Hari semakin senja, Layla hanya termenung setelah dirinya menghampiri Tama. Kegilaan-kegilaan itu tak muncul selain dirinya sendiri yang tak telah kehilangan kendali. Layla lunglai mengingat apa yang telah terjadi. Ada apa dengan dirinya? Mengapa yang terjadi justru demikian?
Keberanian seolah tiada arti jika omong kosong yang tersampaikan dalam pertemuan. Kesempatan itu akhirnya terbuang sia-sia untuk menyatakan saling. Daun-daun kering  yang berserakan di halaman rumah Tama seolah tampak ingin tertawa menyaksikan kekonyolan itu.
Tama nampak terkejut tatkala itu, seperti melihat keajaiban telah bertemu dengan hati dimana ia biasa menyatu. Oleh rasa yang tak pernah ia sangka-sangkai akan tumbuh semerbak bak sekuntum bunga melati di tengah hamparan Gurun pasir. Mustahil, jika apa yang nampak di depan matanya setelah membuka pintu adalah si Layla.
Seperti biasa, seyum itu seperti prasmanan yang bisa tiap kali kita pilih untuk disantap di warung-warung tegalan. Namun, Tama lebih terlihat enggan untuk menyantapnya dan lebih memilih bersikap biasa saja. Terlebih Layla juga datang bersama Priska.
Dengan raut terkejut, Tama mempersilahkan Layla dan Priska untuk masuk ke dalam rumahnya..
"Mau minum apa? Sekalian mumpung berdiri, biar nanti bisa santai." Tawar Tama.
"Engga usah, Tam. Kita Cuma bentar kok..." Jawab Layla.
"Ya gak boleh gitu, namanya tamu mesti diperlakukan seperti raja. Kalau gak mau milih tak buatin seadanya, soal diminum apa engga gapapa."
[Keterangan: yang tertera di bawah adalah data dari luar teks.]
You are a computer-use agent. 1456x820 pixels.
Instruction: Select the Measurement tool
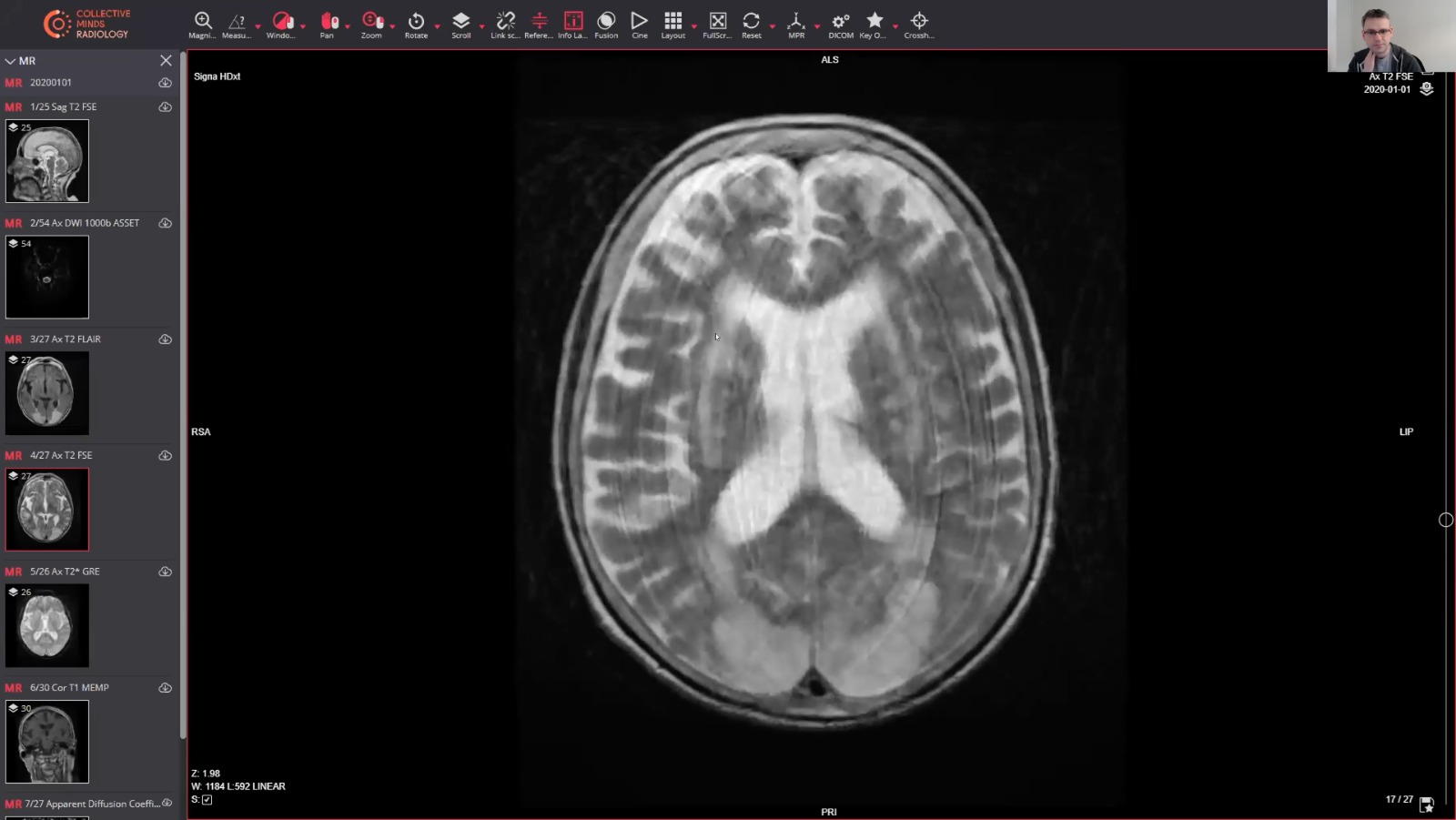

"Aku jangan manis-manis ya, Tam." Sela Priska sembari meringis.
"Sapp, gak lagi diet kan?" canda Tama.
Tama pun akhirnya berhasil melarikan diri sejenak. Membuatkan minum tak lebih dari sekedar alasan bagi Tama untuk membuang rasa gugup sekaligus bahagianya. Tama pun di dapur nampak kebingungan, tidak tahu akan berbasa-basi apa terhadap Layla yang tiba-tiba mendadak datang kerumahnya.